Every line of the records below that holds the word "magnifier" belongs in the answer.
Data excerpts: Begin
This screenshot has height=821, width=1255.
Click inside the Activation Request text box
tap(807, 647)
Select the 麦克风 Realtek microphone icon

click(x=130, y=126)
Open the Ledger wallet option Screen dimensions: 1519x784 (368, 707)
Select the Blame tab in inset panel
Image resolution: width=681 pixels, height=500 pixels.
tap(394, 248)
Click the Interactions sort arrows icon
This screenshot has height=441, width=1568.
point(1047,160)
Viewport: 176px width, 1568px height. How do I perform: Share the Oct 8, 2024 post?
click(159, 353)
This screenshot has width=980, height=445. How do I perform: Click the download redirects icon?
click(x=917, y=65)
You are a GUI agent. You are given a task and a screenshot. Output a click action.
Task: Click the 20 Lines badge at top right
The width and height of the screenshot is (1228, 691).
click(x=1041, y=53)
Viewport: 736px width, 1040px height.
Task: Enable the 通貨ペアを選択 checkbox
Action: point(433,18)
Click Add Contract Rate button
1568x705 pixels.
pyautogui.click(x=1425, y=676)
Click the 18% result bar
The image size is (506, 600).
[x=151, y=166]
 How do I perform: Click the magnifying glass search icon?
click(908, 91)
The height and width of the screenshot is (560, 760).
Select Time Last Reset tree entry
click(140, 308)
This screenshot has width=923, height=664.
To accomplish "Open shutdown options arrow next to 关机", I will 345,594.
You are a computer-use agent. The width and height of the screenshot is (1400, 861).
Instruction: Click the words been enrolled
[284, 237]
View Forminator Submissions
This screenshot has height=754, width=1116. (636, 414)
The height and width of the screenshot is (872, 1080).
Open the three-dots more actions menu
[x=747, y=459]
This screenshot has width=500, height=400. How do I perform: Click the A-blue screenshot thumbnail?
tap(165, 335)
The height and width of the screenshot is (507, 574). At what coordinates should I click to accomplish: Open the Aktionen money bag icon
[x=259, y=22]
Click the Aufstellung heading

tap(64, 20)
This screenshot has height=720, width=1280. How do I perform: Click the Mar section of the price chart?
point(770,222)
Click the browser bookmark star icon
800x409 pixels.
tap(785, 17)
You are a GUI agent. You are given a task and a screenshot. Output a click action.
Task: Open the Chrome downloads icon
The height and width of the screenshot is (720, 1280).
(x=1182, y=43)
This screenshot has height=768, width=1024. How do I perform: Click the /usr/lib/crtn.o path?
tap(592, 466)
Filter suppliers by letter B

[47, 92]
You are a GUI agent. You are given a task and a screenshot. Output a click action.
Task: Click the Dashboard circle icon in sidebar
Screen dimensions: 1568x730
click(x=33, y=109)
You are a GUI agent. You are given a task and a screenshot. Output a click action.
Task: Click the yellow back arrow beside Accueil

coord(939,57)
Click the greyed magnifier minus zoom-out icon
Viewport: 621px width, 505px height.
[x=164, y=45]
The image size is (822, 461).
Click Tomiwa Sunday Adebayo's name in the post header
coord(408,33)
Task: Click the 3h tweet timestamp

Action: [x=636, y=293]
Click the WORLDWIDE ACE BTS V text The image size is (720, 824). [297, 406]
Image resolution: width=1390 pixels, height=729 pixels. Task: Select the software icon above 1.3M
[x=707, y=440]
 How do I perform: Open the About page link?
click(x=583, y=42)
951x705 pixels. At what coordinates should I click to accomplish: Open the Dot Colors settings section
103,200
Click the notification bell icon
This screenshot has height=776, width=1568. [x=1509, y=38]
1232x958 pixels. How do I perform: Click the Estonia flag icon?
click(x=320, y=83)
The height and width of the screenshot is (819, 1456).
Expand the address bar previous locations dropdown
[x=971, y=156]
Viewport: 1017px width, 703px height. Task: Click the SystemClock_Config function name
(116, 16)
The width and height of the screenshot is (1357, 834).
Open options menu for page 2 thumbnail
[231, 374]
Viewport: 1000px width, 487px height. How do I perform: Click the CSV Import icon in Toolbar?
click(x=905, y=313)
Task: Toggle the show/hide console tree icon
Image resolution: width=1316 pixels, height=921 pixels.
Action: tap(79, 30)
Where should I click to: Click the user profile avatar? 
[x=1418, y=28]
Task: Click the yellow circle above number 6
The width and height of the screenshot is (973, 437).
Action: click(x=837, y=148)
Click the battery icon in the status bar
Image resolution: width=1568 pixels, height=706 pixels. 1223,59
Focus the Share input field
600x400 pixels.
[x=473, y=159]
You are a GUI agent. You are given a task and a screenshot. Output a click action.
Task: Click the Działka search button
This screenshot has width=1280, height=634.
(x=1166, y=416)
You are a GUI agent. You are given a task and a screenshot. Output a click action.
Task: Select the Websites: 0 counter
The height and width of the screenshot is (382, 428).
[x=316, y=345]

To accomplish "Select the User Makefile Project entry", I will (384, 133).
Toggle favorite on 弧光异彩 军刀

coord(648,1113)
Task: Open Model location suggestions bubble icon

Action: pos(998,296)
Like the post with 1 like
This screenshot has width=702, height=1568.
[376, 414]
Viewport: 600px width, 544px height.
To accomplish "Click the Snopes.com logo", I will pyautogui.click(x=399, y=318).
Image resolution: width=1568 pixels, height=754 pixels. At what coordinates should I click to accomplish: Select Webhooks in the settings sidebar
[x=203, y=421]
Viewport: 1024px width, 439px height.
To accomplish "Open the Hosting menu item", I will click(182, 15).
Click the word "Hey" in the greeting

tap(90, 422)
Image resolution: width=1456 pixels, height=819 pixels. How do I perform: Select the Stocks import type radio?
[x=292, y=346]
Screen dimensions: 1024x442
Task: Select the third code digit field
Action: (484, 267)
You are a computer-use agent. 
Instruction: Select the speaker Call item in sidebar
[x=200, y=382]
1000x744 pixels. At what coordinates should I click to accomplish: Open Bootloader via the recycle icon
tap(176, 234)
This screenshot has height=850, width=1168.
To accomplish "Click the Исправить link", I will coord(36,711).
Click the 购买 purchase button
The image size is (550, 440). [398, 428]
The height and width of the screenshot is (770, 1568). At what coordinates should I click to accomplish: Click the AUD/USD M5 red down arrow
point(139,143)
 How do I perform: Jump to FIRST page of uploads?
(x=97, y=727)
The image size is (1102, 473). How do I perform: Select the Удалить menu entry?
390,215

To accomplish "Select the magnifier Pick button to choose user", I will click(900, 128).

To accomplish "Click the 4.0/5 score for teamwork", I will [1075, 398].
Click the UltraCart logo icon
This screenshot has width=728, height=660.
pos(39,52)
Data excerpts: End
Written answer:
Click the greyed magnifier minus zoom-out icon
To accomplish "Select the magnifier Pick button to choose user", I will click(900, 128).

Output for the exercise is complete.